(Dataset entries)
=======

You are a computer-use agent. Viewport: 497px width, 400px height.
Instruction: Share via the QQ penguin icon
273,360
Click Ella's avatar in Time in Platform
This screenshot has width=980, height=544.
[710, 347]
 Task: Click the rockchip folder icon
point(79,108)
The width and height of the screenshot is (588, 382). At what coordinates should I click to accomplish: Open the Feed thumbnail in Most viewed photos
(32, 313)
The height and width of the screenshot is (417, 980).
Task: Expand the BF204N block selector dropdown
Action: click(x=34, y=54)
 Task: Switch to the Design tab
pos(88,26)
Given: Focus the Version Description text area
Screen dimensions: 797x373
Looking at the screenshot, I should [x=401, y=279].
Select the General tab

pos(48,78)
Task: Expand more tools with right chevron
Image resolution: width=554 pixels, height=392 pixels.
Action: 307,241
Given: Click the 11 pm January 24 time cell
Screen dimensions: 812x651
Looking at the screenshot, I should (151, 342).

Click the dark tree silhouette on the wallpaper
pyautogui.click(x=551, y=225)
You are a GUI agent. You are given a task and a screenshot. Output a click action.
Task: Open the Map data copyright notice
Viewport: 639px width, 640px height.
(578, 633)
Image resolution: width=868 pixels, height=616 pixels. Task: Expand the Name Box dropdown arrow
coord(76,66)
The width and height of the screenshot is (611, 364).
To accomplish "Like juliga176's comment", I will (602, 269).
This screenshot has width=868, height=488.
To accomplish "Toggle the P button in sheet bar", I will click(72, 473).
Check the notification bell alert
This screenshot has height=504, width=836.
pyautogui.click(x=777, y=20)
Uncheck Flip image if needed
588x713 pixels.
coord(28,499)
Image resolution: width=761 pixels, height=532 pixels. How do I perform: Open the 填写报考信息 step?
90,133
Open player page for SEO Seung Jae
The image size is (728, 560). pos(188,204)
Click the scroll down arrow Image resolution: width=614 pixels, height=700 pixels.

=======

Task item:
Please find each line in the records above that holds the word "agent", and copy it.

Written answer:
You are a computer-use agent. Viewport: 497px width, 400px height.
You are a GUI agent. You are given a task and a screenshot. Output a click action.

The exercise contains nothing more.